Les prairies aménagées intensivement sont des écosystèmes très importants à l’échelle mondiale. Nous avons cherché à savoir si une augmentation expérimentale de la diversité des communautés végétales de ces prairies pouvait accroître l’efficacité d’utilisation des ressources. L’expérience a porté sur 33 sites à l’échelle continentale. Le plan de base comprenait 30 parcelles représentant 15 communautés de prairie établies selon deux densités d’ensemencement.
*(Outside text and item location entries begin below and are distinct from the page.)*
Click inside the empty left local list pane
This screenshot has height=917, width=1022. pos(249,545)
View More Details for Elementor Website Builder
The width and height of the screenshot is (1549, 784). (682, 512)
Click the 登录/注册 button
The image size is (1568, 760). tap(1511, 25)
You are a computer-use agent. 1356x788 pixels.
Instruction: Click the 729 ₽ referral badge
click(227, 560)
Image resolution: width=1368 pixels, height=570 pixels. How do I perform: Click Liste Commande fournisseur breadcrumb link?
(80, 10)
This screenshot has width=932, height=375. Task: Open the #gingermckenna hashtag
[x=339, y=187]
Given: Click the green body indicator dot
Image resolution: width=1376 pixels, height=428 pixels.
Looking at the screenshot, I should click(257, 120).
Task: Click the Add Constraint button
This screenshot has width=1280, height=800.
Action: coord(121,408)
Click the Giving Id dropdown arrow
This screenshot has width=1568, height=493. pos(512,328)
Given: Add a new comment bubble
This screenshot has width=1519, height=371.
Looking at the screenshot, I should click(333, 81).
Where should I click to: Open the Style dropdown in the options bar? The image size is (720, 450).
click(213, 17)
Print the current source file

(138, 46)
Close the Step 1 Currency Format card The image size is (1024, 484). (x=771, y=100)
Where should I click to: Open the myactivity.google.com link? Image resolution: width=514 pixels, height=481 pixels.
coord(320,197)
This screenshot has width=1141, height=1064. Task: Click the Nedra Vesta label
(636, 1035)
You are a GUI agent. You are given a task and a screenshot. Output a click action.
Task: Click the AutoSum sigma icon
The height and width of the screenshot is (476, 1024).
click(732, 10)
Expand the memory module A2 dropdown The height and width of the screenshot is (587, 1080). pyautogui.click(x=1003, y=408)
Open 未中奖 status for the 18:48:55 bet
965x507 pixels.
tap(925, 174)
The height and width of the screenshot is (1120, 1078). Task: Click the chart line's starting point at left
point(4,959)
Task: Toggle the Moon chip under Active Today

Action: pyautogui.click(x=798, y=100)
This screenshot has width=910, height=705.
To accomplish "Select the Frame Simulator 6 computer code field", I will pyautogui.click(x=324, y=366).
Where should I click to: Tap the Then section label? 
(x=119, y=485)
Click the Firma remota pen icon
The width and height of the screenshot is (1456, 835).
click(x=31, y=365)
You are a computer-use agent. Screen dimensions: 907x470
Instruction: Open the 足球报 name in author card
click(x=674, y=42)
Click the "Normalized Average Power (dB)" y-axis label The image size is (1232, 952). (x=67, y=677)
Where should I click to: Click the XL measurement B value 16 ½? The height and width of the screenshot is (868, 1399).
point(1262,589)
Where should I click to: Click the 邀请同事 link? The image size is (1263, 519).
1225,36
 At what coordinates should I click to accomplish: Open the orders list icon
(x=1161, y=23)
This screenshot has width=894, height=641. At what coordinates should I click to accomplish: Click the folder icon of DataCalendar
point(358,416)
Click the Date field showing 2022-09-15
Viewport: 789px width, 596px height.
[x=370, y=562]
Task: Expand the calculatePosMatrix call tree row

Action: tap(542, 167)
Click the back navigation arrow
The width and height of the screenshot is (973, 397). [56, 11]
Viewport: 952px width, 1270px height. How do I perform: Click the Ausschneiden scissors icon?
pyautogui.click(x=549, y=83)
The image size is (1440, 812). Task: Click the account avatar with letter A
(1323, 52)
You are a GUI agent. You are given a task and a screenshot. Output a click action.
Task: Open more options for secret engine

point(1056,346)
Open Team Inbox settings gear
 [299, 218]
Les 15 communautés comprenaient quatre monocultures (deux graminées et deux légumineuses) et 11 mélanges de quatre espèces ensemencées selon des proportions variables. L’expérience de base comportait 1 028 parcelles, et 572 parcelles supplémentaires ont été ensemencées pour des traitements additionnels. Tous les sites ont été soumis à un protocole précis et aux mêmes méthodes expérimentales, mais certains facteurs relatifs aux parcelles, comme les taux d’ensemencement et le nombre de coupes, ont été déterminés par les pratiques locales. Les quatre espèces utilisées à chaque site variaient en fonction de l’emplacement géographique, mais étaient choisies selon quatre caractères fonctionnels : une graminée à établissement rapide, une graminée persistante à établissement lent, une légumineuse à établissement rapide et une légumineuse persistante à établissement lent. Comme l’objectif était de maximiser le rendement en vue d’une production herbagère intensive, les espèces choisies étaient toutes des espèces cultivées à rendement élevé. L’ensemble de données obtenu comprend des mesures de biomasse par espèce (rendement par espèce et mauvaises herbes) pour toutes les récoltes sur une période allant jusqu’à quatre ans dans les 33 sites de l’expérience. Nous avons également analysé des échantillons de végétaux récoltés dans 26 des sites afin de déterminer la qualité du fourrage. Ces données devraient présenter un intérêt pour les écologistes qui étudient les relations entre la diversité et la fonction écosystémique, de même que pour les agronomes qui s’intéressent à l’intensification durable. La grande échelle spatiale des sites permet la réalisation d’analyses à diverses échelles spatiales (et temporelles). La base de données peut également compléter les bases de données existantes et les méta-analyses portant sur les relations biodiversité–fonction écosystémique des communautés naturelles, en mettant l’accent sur ces mêmes relations dans les prairies agricoles aménagées intensivement.